Stasiun ini terletak di Jl. Siliwangi, Kebonbaru, Kejaksan. Karena terletak di kelurahan Kejaksan, stasiun Cirebon seringkali disebut dengan Stasiun Kejaksan . Stasiun ini berada di dalam DAOP (Daerah Operasi) III Cirebon, terletak pada ketinggian 4 m di atas permukaan laut. Stasiun
ini juga merupakan stasiun pertemuan dari dua jalur, yaitu jalur utara dan jalur ke selatan (ke selatan ya, bukan jalur selatan). Kereta api jurusan Surabaya – Jakarta atau Jakarta ke Solo pasti melewati stasiun ini. Bagaimana dengan jalur ke Bandung? Cuma ada satu kereta, yaitu kereta Harina jurusan Bandung – Semarang. Dari stasiun Cirebon ini mengubah haluan ke selatan melalui Purwokerto sampai akhirnya bertemu di percabangan Kroya, baru ke arah Bandung. Kalo ga lewat Purwokerto kayaknya susah, mengingat jalur Bandung – Cirebon melalui pegunungan di Sumedang dan Majalengka. (jadi keretanya aga ngadat kali ya kalo haru nanjak-nanjak…^^), tapi engga juga ding, dulu ada jalur kereta ekonomi ke Majalengka, tapi sekarang kayaknya mau dihidupkan lagi (atau udah idup lagi ya jalurnya, kurang tahu juga kawan, nanti dicek lagi di PT. KAI).
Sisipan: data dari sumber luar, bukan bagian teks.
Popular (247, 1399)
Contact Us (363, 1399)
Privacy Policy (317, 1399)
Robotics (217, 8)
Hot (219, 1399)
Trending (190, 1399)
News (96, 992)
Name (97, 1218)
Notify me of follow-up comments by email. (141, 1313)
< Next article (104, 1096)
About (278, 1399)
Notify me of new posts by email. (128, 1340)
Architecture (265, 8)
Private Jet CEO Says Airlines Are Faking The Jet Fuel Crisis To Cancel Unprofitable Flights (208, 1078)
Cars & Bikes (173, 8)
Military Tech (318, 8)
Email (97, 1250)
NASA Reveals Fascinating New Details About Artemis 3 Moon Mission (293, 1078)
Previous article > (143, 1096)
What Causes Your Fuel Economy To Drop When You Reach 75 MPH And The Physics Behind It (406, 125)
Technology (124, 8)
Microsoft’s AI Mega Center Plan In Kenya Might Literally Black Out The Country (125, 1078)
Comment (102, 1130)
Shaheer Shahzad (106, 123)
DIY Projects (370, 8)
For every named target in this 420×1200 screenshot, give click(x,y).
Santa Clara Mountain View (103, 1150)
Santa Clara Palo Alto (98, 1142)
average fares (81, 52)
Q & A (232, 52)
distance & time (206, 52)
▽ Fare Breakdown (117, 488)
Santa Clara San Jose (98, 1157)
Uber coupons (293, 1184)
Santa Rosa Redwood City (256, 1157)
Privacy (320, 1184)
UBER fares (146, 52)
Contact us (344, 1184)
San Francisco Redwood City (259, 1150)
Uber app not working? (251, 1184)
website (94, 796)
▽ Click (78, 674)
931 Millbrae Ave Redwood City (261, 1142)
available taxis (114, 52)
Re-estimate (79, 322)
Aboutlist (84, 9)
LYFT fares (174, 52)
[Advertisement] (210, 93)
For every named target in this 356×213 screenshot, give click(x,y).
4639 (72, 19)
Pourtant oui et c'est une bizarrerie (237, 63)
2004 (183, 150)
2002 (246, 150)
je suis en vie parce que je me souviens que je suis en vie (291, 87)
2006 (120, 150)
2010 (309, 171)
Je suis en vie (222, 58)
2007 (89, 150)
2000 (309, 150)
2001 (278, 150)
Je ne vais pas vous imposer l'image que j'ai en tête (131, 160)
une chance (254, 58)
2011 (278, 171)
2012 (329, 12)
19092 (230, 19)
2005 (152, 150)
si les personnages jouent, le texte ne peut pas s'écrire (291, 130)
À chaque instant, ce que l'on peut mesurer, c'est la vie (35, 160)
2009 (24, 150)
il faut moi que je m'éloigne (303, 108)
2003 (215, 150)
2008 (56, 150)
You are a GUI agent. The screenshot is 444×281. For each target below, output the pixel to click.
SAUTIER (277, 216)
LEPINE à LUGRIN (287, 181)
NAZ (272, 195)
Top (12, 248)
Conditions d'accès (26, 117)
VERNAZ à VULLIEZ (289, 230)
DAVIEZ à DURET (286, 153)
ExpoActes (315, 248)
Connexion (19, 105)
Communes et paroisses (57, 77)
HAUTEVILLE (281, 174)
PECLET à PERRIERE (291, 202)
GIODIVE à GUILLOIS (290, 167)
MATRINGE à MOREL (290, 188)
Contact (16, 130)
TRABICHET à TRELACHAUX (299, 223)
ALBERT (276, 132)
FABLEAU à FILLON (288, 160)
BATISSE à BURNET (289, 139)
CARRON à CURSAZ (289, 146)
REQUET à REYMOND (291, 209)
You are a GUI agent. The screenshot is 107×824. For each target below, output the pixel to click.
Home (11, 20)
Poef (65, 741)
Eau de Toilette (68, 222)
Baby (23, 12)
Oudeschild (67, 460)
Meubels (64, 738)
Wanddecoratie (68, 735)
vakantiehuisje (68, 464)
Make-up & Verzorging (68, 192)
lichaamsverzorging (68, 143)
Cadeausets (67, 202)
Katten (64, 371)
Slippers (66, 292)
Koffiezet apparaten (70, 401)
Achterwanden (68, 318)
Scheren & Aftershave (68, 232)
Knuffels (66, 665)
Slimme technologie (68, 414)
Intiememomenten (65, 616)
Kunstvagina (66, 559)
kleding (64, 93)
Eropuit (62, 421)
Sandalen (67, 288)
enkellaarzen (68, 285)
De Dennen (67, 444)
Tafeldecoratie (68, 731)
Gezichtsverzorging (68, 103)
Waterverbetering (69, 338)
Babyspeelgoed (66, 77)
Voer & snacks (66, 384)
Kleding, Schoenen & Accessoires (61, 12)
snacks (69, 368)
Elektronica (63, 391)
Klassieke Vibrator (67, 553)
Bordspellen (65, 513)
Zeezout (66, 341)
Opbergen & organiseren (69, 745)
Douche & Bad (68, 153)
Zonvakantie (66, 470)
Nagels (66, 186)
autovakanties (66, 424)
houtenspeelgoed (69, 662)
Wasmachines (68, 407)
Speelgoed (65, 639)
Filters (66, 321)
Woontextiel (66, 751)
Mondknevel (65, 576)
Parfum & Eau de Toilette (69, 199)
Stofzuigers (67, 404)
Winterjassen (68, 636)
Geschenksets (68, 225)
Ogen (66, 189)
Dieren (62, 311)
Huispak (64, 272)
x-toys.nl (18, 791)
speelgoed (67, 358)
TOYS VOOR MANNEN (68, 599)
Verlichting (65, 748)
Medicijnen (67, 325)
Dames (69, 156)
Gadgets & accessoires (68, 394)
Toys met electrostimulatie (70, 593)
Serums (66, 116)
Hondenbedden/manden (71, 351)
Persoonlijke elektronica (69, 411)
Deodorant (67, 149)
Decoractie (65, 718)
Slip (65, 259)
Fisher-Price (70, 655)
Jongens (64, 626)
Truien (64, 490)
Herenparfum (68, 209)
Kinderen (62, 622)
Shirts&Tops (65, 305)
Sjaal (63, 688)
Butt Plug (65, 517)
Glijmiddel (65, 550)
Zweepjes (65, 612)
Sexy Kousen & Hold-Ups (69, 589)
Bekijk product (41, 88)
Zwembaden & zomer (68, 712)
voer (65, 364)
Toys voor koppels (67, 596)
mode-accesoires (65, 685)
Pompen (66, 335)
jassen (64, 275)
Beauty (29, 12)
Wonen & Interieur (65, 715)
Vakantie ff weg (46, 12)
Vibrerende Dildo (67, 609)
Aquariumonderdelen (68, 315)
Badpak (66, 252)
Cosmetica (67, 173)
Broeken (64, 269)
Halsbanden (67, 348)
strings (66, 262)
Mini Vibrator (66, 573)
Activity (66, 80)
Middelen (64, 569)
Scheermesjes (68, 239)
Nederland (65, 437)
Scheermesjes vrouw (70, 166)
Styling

Gedung ini dibangun pada tahun 1920, karya arsitek Pieter Adriaan Jacobus Moojen dalam gaya arsitektur campuran art nouveau (apaaaaalagi ini, ngucapinnya aja susah..^^) dan art deco. Dua menaranya di samping kanan dan kiri sekarang bertuliskan CIREBON, dulu bertuliskan KAARTJES (karcis) di sebelah kiri dan BAGAGE (bagasi) di sebelah kanan. Pada tahun 1984 gedung ini dicat warna putih (emang dulunya warna apa?), tapi sekarang mengalami perubahan warna (suka-suka yang ngecat lah, yang menarik dan yang lagi ngetrend warna apa? Asal jangan oranye aja, ntar dikira Kantor Pos…^^).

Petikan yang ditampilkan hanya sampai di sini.